Professional Mold Testing: Why Everyone Should Have Their Homes Inspected For Mold
As a homeowner, you know there is a lot that can go wrong without regular upkeep and maintenance. Lawns can become unruly, dust will collect, and HVAC systems can harbor nasty buildups of dirt and debris. One thing that often gets overlooked on the to-do list is to get your house screened for mold by a professional. Mold lives in every home, whether in large or small amounts. However, if not properly managed and remediated, it will continue to grow, eventually leading to potential structural damage. Not only can mold wreak havoc on the surfaces and framework in your house, but it can also pose serious health risks to you and your family. Learn the types of mold you might find in your home, signs for when it’s time for professional mold testing, reasons why professional mold testing is important, and steps involved in the home mold inspection process.
Kinds of Mold Found in Homes
There are thousands of types of mold growing in the world, and a number of them can be found right in your own home. The three most common types you might find growing in your house during a home mold inspection include Stachybotrys, Aspergillus, and Cladosporium.
Stachybotrys: Stachybotrys, also known as the infamous black mold or toxic mold, is an incredibly common household mold. It is typically dark green or black in color and has a slimy texture. Black mold is a toxigenic mold, meaning it can cause certain symptoms in the human body if inhaled or ingested. Black mold flourishes in moist areas with high humidity, such as kitchens, bathrooms, basements, and crawl spaces.
Aspergillus: Aspergillus is a type of allergenic mold that can be found primarily in-home air conditioning systems, as well as growing on foods that are decomposing. As an allergenic mold, it can cause symptoms such as lung infections and asthma attacks if inhaled. Aspergillus can be a variety of different colors and can grow in thick layers on walls.
Cladosporium: Rounding out the list of the most common household molds is Cladosporium, an allergenic mold that makes its home in materials such as carpets, fabrics, and upholsteries. You might even spot inside cupboards. As an allergenic, it can produce a variety of symptoms on the skin, or in the eyes, nose, and throat.
When to Test for Mold
If you think you might have mold growing, how do you know when it’s time to have a professional mold testing? The following signs can indicate that it’s time for a professional home mold inspection:
- Visible signs of mold: if you spot mold, you should have a home mold inspection. Even if it looks to be a small amount, mold will continue to grow in the environment. If you spot mold, do not attempt to touch or disturb it. A professional company will have the proper equipment to handle the situation safely.

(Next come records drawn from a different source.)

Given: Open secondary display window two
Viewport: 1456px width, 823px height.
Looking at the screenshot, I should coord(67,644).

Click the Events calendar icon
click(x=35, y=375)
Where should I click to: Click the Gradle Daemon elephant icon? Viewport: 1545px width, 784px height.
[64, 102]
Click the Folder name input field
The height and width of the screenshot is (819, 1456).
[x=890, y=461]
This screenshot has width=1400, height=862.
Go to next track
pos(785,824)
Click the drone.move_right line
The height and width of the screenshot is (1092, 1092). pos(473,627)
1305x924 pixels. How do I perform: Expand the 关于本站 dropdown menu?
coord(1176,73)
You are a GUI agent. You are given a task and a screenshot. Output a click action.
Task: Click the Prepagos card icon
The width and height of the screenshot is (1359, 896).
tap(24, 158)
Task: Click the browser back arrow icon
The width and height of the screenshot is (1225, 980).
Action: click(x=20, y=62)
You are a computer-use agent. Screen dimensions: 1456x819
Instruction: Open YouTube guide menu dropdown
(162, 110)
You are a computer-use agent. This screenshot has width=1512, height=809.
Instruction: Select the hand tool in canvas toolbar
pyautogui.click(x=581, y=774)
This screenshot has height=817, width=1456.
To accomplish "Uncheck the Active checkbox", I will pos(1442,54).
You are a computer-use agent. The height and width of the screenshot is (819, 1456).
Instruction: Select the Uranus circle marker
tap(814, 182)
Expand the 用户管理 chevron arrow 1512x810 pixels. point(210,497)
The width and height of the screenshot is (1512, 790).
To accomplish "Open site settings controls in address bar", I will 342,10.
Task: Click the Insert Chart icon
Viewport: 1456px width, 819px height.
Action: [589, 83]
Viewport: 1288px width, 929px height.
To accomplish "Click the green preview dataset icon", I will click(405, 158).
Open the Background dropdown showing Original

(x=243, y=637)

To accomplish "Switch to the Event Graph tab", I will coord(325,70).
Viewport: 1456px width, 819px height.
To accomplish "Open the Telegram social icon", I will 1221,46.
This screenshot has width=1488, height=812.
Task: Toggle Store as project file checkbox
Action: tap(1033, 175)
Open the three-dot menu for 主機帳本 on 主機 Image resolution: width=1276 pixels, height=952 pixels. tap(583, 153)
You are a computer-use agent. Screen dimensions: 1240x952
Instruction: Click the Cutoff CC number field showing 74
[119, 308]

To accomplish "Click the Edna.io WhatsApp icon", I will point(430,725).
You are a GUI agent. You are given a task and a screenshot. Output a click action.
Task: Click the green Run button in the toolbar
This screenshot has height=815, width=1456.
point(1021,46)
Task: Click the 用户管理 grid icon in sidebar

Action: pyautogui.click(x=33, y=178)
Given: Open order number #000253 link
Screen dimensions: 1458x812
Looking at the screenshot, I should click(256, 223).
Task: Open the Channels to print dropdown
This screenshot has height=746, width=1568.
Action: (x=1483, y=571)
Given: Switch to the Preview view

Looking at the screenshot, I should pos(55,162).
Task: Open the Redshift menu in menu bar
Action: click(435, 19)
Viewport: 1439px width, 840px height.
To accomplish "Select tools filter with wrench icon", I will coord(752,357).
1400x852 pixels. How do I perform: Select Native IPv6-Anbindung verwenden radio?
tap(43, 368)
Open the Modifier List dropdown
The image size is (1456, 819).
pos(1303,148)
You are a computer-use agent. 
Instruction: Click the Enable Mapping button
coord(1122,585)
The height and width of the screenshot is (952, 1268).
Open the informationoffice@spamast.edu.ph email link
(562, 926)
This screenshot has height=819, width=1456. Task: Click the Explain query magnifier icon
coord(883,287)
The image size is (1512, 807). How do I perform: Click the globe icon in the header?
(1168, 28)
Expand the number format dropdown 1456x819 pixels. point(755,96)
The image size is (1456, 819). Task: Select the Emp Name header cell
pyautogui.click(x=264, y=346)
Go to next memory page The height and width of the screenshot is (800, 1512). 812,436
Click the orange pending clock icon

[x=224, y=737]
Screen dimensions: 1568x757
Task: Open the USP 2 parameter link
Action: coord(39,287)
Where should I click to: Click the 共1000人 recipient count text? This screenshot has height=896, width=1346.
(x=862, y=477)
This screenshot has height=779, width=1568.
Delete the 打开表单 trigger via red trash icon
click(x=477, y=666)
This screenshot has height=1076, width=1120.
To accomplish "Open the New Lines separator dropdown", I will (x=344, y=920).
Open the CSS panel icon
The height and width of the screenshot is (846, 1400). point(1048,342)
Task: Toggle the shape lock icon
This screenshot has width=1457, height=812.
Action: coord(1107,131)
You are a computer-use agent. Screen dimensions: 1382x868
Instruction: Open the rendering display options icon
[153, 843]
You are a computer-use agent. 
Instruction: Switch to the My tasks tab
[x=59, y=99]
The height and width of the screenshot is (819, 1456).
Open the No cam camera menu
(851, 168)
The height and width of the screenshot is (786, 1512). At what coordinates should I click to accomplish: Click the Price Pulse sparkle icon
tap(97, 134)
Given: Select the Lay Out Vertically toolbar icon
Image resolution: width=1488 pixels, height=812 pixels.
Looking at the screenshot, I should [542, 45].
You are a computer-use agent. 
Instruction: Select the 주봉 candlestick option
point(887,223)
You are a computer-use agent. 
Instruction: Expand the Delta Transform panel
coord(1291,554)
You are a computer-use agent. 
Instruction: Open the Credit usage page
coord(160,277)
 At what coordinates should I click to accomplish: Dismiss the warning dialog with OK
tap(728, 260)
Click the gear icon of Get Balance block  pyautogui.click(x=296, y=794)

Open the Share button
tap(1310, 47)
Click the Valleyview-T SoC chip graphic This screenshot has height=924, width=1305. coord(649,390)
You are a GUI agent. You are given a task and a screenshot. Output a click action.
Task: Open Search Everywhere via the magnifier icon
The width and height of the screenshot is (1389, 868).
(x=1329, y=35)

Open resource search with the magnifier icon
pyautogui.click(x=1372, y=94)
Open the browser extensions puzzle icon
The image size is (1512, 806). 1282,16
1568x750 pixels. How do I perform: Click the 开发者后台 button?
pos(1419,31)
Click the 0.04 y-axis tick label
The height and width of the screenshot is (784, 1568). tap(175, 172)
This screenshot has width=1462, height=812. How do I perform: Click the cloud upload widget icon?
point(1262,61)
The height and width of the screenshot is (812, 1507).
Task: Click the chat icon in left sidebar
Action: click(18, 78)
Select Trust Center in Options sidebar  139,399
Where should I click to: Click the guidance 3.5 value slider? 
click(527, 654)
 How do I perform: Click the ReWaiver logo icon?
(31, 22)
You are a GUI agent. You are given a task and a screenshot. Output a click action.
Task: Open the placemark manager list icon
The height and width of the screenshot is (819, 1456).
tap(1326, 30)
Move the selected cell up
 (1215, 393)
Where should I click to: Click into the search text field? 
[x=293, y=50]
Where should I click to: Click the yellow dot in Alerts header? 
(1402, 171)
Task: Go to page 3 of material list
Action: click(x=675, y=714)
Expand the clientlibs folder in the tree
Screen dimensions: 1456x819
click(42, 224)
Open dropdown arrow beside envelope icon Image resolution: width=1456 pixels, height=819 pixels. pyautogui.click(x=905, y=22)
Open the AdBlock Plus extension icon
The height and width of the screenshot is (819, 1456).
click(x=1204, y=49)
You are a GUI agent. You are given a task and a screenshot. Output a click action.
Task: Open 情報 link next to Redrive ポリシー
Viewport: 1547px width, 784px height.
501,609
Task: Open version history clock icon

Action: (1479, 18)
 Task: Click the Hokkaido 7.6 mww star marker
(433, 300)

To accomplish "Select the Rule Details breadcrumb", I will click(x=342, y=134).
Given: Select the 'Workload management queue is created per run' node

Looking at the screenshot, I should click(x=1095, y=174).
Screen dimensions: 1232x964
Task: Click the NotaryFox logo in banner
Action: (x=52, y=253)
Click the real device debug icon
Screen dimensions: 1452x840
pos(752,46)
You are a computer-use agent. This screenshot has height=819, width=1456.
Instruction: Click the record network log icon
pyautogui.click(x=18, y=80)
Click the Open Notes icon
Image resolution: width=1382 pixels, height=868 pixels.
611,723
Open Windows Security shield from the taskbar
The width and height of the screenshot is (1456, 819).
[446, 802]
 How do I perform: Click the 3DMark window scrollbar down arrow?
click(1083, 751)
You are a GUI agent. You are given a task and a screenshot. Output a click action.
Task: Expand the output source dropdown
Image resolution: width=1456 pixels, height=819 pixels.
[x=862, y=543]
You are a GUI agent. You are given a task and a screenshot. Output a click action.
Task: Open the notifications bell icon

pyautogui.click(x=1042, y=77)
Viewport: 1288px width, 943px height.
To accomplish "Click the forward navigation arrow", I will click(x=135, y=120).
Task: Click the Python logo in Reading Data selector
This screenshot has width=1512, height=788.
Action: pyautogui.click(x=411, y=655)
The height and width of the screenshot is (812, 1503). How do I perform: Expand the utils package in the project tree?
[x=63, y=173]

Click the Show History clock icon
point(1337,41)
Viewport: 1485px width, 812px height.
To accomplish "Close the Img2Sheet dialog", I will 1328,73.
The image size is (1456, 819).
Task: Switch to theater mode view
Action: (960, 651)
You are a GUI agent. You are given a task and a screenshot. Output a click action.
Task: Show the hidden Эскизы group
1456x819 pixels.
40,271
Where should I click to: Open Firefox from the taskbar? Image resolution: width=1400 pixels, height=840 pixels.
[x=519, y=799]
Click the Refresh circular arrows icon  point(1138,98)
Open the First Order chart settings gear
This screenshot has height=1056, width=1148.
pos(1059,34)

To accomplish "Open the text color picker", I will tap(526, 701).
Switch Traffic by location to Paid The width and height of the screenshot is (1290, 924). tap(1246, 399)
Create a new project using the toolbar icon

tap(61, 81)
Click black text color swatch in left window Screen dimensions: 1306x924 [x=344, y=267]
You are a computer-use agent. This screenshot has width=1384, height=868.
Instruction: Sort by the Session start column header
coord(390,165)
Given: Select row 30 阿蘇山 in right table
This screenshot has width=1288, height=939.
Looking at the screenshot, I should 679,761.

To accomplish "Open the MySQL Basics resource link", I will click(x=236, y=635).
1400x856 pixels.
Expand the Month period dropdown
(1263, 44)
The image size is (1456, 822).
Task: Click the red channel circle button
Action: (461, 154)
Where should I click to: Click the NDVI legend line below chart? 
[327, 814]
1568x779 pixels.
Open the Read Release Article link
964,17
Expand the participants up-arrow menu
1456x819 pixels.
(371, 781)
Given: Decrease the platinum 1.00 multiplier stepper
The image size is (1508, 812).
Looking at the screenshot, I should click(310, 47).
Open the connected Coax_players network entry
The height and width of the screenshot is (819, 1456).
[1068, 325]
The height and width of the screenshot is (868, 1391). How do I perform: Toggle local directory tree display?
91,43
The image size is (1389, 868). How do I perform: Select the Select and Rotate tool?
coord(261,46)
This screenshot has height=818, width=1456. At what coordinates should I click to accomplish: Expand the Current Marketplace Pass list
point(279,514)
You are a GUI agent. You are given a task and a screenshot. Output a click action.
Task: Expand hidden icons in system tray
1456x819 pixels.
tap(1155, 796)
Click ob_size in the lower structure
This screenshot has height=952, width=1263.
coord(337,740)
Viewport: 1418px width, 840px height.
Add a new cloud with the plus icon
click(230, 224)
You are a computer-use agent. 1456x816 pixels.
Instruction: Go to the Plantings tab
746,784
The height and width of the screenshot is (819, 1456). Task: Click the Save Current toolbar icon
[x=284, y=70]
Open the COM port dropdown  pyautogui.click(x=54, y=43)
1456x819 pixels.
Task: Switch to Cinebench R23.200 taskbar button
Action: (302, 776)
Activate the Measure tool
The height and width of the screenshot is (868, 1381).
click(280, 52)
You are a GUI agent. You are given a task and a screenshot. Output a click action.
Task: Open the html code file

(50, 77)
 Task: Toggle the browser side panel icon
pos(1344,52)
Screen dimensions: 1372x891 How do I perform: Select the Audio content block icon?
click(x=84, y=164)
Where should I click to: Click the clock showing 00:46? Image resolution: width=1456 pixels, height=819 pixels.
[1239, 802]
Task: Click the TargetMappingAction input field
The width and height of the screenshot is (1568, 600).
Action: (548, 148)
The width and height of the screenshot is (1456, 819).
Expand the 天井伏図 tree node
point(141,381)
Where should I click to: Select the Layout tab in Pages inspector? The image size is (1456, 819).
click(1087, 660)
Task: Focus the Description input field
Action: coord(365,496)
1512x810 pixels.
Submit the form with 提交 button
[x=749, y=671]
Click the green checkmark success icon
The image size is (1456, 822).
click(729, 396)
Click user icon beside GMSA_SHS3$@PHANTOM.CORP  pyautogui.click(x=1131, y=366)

- If you smell a musty odor: many types of mold emit a tell-tale musty, moldy odor. If you notice an unpleasant smell without a clear source in your bathroom, basement, or crawl space, have your home tested to locate the mold and take remediation steps.
- Water damage: flooded basements, burst pipes, and leaky roofs all leave your home vulnerable to mold growth. If you’ve recently had a water damage event in your house, it’s time for a professional mold testing. Following water damage, mold can begin to grow almost immediately, so having the test done right away can prevent large overgrowths.
- The onset of health issues: If you or someone in your home starts to experience symptoms such as coughing, wheezing, itchy eyes, sore throat, sneezing, or rash that are not tied to a known health condition, have a home mold inspection as various types can cause symptoms mentioned.
- If you spot unusual stains: unusual stains on your house or on furniture could mean mold. If you spot new stains have a professional mold testing done to address the issue.
Impact of Mold on Health
Making the decision to have a professional mold testing is important, as exposure can spell serious consequences, especially for particularly vulnerable populations like infants, the elderly, or individuals with existing respiratory conditions. Exposure to mold can result in serious skin rashes and hives, as well as lung infections, difficulty breathing, and asthma. Some exposure will require treatments such as antibiotics, antihistamines, decongestants, or nasal sprays.
Professional Mold Testing: What to Expect
The mold testing process involves a few specific steps to make a determination about the extent of your mold problem, and what should be done next to remediate. The test will begin first with a visual inspection. The inspector will walk throughout each room paying close attention to hidden spaces. They will also inspect your HVAC system, a well-known spot for mold growth. In addition to visually inspecting the interior of your house, they will also take a look at the outside of your house to note any potential risks for water entering your home.
Following the visual mold inspection, during the mold testing, the inspector will make a diagnosis. You will be notified of any sources of moisture that might be causing mold growth, areas of particular concern where larger, potentially harmful overgrowths were spotted, as well as any sources of humidity noted.
Once a diagnosis has been made, the inspector will conduct a fungal sampling as part of the mold inspection. Samples will be taken of not only the colonies of mold found growing, but also of the air in your home to determine whether or not the mold you have is allergenic and a health risk. Once the results of the fungal sampling are complete, the inspector will have a better idea of the level of contamination you’re dealing with.
The final step in the professional mold testing process is a written report. In the written report, the inspector will thoroughly layout for you their findings and recommendations for remediation.